→ What you need to do
Reproduce the part of the court opinion on stock restricted areas from "The State Legislature, in" up to and including "as quasi judicial.".

→ Document section
• • • •
The State Legislature, in RCW 16.24.020, requires the board of county commissioners to hold a hearing "to hear all persons interested in the establishment of range areas or stock restricted areas . . ." As noted, such a hearing requirement resembles legislative factfinding and those aggrieved must resort to the voting booth for relief. The strict procedural safeguards applicable to quasi-judicial hearings which adjudicate individual rights do not apply to hearings legislative in nature. Evergreen Sch. Dist. 114 v. Clark Cy. Comm. on Sch. Dist. Org., 27 Wn. App. 826, 832, 621 P.2d 770 (1980). Like changing school district boundaries, altering the boundaries of a stock restricted area is an exercise of legislative power delegated by statute to, and administered by, county commissioners. It fails the 4-part test and cannot be characterized as quasi judicial.

Respondents argue that the County's action is comparable to a rezone. Washington courts hold action by local legislative bodies amending a zoning code or reclassifying land thereunder to be an adjudicatory act. Barrie v. Kitsap Cy., 93 Wn.2d 843, 852, 613 P.2d 1148 (1980); Parkridge v. Seattle, 89 Wn.2d 454, 460, 573 P.2d 359 (1978); Woodcrest Invs. Corp. v. Skagit Cy., 39 Wn. App. 622, 694 P.2d 705 (1985). Therefore, such action is reviewable by certiorari.
• • • •
→ Listed records
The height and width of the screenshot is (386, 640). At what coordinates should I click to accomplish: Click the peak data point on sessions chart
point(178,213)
• • • •
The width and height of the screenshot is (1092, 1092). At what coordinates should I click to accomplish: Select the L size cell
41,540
• • • •
→ Answer to this problem
The State Legislature, in RCW 16.24.020, requires the board of county commissioners to hold a hearing "to hear all persons interested in the establishment of range areas or stock restricted areas . . ." As noted, such a hearing requirement resembles legislative factfinding and those aggrieved must resort to the voting booth for relief. The strict procedural safeguards applicable to quasi-judicial hearings which adjudicate individual rights do not apply to hearings legislative in nature. Evergreen Sch. Dist. 114 v. Clark Cy. Comm. on Sch. Dist. Org., 27 Wn. App. 826, 832, 621 P.2d 770 (1980). Like changing school district boundaries, altering the boundaries of a stock restricted area is an exercise of legislative power delegated by statute to, and administered by, county commissioners. It fails the 4-part test and cannot be characterized as quasi judicial.